▸ **Material**
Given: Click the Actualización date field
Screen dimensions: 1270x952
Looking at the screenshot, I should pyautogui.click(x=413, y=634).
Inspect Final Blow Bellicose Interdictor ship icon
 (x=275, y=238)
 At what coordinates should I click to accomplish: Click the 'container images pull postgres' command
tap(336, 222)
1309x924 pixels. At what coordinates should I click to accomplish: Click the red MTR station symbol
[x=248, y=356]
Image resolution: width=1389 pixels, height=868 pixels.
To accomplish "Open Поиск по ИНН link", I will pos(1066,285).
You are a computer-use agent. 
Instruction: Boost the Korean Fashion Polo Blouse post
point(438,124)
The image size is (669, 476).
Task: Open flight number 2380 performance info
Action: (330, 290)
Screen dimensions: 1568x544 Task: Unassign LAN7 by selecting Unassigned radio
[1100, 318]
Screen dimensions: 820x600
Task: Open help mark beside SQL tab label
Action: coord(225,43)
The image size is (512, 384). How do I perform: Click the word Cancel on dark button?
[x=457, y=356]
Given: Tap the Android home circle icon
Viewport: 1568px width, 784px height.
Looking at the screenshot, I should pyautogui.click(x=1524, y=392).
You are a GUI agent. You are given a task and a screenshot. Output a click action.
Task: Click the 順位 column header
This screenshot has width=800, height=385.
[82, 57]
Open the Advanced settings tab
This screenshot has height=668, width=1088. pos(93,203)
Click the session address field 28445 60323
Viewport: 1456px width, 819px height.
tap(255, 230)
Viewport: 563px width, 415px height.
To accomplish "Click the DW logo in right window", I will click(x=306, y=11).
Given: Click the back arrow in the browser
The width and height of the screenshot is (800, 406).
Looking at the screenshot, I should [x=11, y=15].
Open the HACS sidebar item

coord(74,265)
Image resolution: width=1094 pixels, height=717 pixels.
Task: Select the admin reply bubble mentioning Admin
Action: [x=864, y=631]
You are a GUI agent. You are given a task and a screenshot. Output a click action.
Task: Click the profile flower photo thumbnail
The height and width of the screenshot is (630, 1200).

▸ **Aufgabenstellung**
Entnimm bitte den Datensätzen oben sämtliche Zeilen und gib sie unverändert wieder.

▸ **Lösung**
Given: Click the Actualización date field
Screen dimensions: 1270x952
Looking at the screenshot, I should pyautogui.click(x=413, y=634).
Inspect Final Blow Bellicose Interdictor ship icon
 (x=275, y=238)
 At what coordinates should I click to accomplish: Click the 'container images pull postgres' command
tap(336, 222)
1309x924 pixels. At what coordinates should I click to accomplish: Click the red MTR station symbol
[x=248, y=356]
Image resolution: width=1389 pixels, height=868 pixels.
To accomplish "Open Поиск по ИНН link", I will pos(1066,285).
You are a computer-use agent. 
Instruction: Boost the Korean Fashion Polo Blouse post
point(438,124)
The image size is (669, 476).
Task: Open flight number 2380 performance info
Action: (330, 290)
Screen dimensions: 1568x544 Task: Unassign LAN7 by selecting Unassigned radio
[1100, 318]
Screen dimensions: 820x600
Task: Open help mark beside SQL tab label
Action: coord(225,43)
The image size is (512, 384). How do I perform: Click the word Cancel on dark button?
[x=457, y=356]
Given: Tap the Android home circle icon
Viewport: 1568px width, 784px height.
Looking at the screenshot, I should pyautogui.click(x=1524, y=392).
You are a GUI agent. You are given a task and a screenshot. Output a click action.
Task: Click the 順位 column header
This screenshot has width=800, height=385.
[82, 57]
Open the Advanced settings tab
This screenshot has height=668, width=1088. pos(93,203)
Click the session address field 28445 60323
Viewport: 1456px width, 819px height.
tap(255, 230)
Viewport: 563px width, 415px height.
To accomplish "Click the DW logo in right window", I will click(x=306, y=11).
Given: Click the back arrow in the browser
The width and height of the screenshot is (800, 406).
Looking at the screenshot, I should [x=11, y=15].
Open the HACS sidebar item

coord(74,265)
Image resolution: width=1094 pixels, height=717 pixels.
Task: Select the admin reply bubble mentioning Admin
Action: [x=864, y=631]
You are a GUI agent. You are given a task and a screenshot. Output a click action.
Task: Click the profile flower photo thumbnail
The height and width of the screenshot is (630, 1200).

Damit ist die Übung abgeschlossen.